(Source records)
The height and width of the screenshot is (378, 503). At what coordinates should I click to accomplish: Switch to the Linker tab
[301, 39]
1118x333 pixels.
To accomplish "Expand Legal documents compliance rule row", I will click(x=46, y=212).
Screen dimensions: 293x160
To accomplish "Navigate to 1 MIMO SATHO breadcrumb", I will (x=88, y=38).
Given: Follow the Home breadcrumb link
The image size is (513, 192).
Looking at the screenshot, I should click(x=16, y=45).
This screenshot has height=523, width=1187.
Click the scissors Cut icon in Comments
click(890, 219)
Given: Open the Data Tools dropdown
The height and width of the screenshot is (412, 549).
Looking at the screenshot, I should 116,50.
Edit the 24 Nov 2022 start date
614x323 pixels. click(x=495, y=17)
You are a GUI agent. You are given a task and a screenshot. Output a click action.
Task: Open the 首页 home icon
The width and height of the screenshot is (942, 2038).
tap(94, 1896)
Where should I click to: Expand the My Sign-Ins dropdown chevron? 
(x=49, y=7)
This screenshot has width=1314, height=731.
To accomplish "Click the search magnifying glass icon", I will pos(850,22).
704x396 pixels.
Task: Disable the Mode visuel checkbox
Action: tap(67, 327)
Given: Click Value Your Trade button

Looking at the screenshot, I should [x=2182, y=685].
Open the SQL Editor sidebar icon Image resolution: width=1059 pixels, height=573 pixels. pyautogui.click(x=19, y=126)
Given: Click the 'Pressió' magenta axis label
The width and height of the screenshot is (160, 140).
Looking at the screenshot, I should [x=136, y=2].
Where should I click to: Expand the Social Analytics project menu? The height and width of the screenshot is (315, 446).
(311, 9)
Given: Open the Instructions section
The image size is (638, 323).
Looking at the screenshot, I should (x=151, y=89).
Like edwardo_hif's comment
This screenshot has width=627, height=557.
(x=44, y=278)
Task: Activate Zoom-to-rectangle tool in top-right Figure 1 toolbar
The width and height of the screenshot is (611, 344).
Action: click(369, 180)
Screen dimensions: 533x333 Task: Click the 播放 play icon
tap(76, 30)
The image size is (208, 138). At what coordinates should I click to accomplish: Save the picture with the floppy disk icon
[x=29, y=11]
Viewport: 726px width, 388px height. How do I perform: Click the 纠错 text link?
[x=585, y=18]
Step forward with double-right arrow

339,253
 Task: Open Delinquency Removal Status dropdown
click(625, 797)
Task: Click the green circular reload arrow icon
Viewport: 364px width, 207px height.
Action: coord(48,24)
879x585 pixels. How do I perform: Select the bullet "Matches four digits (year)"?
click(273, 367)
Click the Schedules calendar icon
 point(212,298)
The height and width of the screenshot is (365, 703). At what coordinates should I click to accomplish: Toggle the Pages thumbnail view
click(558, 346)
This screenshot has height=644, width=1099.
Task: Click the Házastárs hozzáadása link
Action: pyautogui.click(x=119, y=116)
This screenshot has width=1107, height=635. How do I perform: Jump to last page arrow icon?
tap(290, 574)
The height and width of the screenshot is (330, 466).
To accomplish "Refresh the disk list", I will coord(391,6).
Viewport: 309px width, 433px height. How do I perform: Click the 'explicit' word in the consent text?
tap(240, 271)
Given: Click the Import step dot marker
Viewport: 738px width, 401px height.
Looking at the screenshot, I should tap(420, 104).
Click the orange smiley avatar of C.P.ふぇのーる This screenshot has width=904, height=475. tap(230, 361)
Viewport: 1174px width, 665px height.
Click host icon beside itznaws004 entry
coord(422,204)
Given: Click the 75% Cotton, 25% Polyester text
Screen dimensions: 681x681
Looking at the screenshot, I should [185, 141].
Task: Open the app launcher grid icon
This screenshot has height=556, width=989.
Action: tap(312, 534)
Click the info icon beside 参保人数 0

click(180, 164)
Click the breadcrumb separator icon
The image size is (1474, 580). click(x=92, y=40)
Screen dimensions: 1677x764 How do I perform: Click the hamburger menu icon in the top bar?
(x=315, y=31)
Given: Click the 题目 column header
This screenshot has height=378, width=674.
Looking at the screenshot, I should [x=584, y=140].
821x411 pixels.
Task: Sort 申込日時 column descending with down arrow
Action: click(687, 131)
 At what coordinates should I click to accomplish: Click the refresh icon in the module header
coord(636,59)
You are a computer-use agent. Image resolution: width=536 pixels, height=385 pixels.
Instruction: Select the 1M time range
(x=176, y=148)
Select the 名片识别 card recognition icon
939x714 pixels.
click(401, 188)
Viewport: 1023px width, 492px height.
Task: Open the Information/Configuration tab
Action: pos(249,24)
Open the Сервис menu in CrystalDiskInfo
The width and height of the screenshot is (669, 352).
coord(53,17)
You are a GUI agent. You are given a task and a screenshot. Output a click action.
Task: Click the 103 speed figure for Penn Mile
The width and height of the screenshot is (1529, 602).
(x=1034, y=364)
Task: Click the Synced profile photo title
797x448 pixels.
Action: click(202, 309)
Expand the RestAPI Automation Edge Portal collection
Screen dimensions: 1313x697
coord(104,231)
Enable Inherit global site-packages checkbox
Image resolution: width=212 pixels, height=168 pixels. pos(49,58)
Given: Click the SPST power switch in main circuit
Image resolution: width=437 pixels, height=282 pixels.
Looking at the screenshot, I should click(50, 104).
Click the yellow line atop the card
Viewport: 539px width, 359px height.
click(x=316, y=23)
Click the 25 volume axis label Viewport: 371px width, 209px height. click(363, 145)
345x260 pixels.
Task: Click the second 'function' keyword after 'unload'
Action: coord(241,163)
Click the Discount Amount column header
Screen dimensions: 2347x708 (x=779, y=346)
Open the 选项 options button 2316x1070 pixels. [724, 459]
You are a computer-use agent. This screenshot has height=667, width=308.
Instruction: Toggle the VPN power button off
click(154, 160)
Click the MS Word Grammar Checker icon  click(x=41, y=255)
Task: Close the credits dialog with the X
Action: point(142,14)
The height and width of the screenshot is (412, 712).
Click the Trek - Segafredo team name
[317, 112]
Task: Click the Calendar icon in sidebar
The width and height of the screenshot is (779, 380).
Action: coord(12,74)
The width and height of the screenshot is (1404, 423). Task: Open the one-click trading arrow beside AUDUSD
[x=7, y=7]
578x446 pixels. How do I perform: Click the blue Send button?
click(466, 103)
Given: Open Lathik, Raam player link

* **PROBLEM TO WORK ON**: Rewrite the entries above, swapping every "The width and height of the screenshot is" for "The screenshot's width and height are" and leaving all other text unchanged.

* **TASK RESULT**:
The height and width of the screenshot is (378, 503). At what coordinates should I click to accomplish: Switch to the Linker tab
[301, 39]
1118x333 pixels.
To accomplish "Expand Legal documents compliance rule row", I will click(x=46, y=212).
Screen dimensions: 293x160
To accomplish "Navigate to 1 MIMO SATHO breadcrumb", I will (x=88, y=38).
Given: Follow the Home breadcrumb link
The image size is (513, 192).
Looking at the screenshot, I should click(x=16, y=45).
This screenshot has height=523, width=1187.
Click the scissors Cut icon in Comments
click(890, 219)
Given: Open the Data Tools dropdown
The height and width of the screenshot is (412, 549).
Looking at the screenshot, I should 116,50.
Edit the 24 Nov 2022 start date
614x323 pixels. click(x=495, y=17)
You are a GUI agent. You are given a task and a screenshot. Output a click action.
Task: Open the 首页 home icon
The screenshot's width and height are (942, 2038).
tap(94, 1896)
Where should I click to: Expand the My Sign-Ins dropdown chevron? 
(x=49, y=7)
This screenshot has width=1314, height=731.
To accomplish "Click the search magnifying glass icon", I will pos(850,22).
704x396 pixels.
Task: Disable the Mode visuel checkbox
Action: tap(67, 327)
Given: Click Value Your Trade button

Looking at the screenshot, I should [x=2182, y=685].
Open the SQL Editor sidebar icon Image resolution: width=1059 pixels, height=573 pixels. pyautogui.click(x=19, y=126)
Given: Click the 'Pressió' magenta axis label
The screenshot's width and height are (160, 140).
Looking at the screenshot, I should [x=136, y=2].
Where should I click to: Expand the Social Analytics project menu? The height and width of the screenshot is (315, 446).
(311, 9)
Given: Open the Instructions section
The image size is (638, 323).
Looking at the screenshot, I should (x=151, y=89).
Like edwardo_hif's comment
This screenshot has width=627, height=557.
(x=44, y=278)
Task: Activate Zoom-to-rectangle tool in top-right Figure 1 toolbar
The screenshot's width and height are (611, 344).
Action: click(369, 180)
Screen dimensions: 533x333 Task: Click the 播放 play icon
tap(76, 30)
The image size is (208, 138). At what coordinates should I click to accomplish: Save the picture with the floppy disk icon
[x=29, y=11]
Viewport: 726px width, 388px height. How do I perform: Click the 纠错 text link?
[x=585, y=18]
Step forward with double-right arrow

339,253
 Task: Open Delinquency Removal Status dropdown
click(625, 797)
Task: Click the green circular reload arrow icon
Viewport: 364px width, 207px height.
Action: coord(48,24)
879x585 pixels. How do I perform: Select the bullet "Matches four digits (year)"?
click(273, 367)
Click the Schedules calendar icon
 point(212,298)
The height and width of the screenshot is (365, 703). At what coordinates should I click to accomplish: Toggle the Pages thumbnail view
click(558, 346)
This screenshot has height=644, width=1099.
Task: Click the Házastárs hozzáadása link
Action: pyautogui.click(x=119, y=116)
This screenshot has width=1107, height=635. How do I perform: Jump to last page arrow icon?
tap(290, 574)
The height and width of the screenshot is (330, 466).
To accomplish "Refresh the disk list", I will coord(391,6).
Viewport: 309px width, 433px height. How do I perform: Click the 'explicit' word in the consent text?
tap(240, 271)
Given: Click the Import step dot marker
Viewport: 738px width, 401px height.
Looking at the screenshot, I should tap(420, 104).
Click the orange smiley avatar of C.P.ふぇのーる This screenshot has width=904, height=475. tap(230, 361)
Viewport: 1174px width, 665px height.
Click host icon beside itznaws004 entry
coord(422,204)
Given: Click the 75% Cotton, 25% Polyester text
Screen dimensions: 681x681
Looking at the screenshot, I should [185, 141].
Task: Open the app launcher grid icon
This screenshot has height=556, width=989.
Action: tap(312, 534)
Click the info icon beside 参保人数 0

click(180, 164)
Click the breadcrumb separator icon
The image size is (1474, 580). click(x=92, y=40)
Screen dimensions: 1677x764 How do I perform: Click the hamburger menu icon in the top bar?
(x=315, y=31)
Given: Click the 题目 column header
This screenshot has height=378, width=674.
Looking at the screenshot, I should [x=584, y=140].
821x411 pixels.
Task: Sort 申込日時 column descending with down arrow
Action: click(687, 131)
 At what coordinates should I click to accomplish: Click the refresh icon in the module header
coord(636,59)
You are a computer-use agent. Image resolution: width=536 pixels, height=385 pixels.
Instruction: Select the 1M time range
(x=176, y=148)
Select the 名片识别 card recognition icon
939x714 pixels.
click(401, 188)
Viewport: 1023px width, 492px height.
Task: Open the Information/Configuration tab
Action: pos(249,24)
Open the Сервис menu in CrystalDiskInfo
The screenshot's width and height are (669, 352).
coord(53,17)
You are a GUI agent. You are given a task and a screenshot. Output a click action.
Task: Click the 103 speed figure for Penn Mile
The screenshot's width and height are (1529, 602).
(x=1034, y=364)
Task: Click the Synced profile photo title
797x448 pixels.
Action: click(202, 309)
Expand the RestAPI Automation Edge Portal collection
Screen dimensions: 1313x697
coord(104,231)
Enable Inherit global site-packages checkbox
Image resolution: width=212 pixels, height=168 pixels. pos(49,58)
Given: Click the SPST power switch in main circuit
Image resolution: width=437 pixels, height=282 pixels.
Looking at the screenshot, I should click(50, 104).
Click the yellow line atop the card
Viewport: 539px width, 359px height.
click(x=316, y=23)
Click the 25 volume axis label Viewport: 371px width, 209px height. click(363, 145)
345x260 pixels.
Task: Click the second 'function' keyword after 'unload'
Action: coord(241,163)
Click the Discount Amount column header
Screen dimensions: 2347x708 (x=779, y=346)
Open the 选项 options button 2316x1070 pixels. [724, 459]
You are a computer-use agent. This screenshot has height=667, width=308.
Instruction: Toggle the VPN power button off
click(154, 160)
Click the MS Word Grammar Checker icon  click(x=41, y=255)
Task: Close the credits dialog with the X
Action: point(142,14)
The height and width of the screenshot is (412, 712).
Click the Trek - Segafredo team name
[317, 112]
Task: Click the Calendar icon in sidebar
The screenshot's width and height are (779, 380).
Action: coord(12,74)
The screenshot's width and height are (1404, 423). Task: Open the one-click trading arrow beside AUDUSD
[x=7, y=7]
578x446 pixels. How do I perform: Click the blue Send button?
click(466, 103)
Given: Open Lathik, Raam player link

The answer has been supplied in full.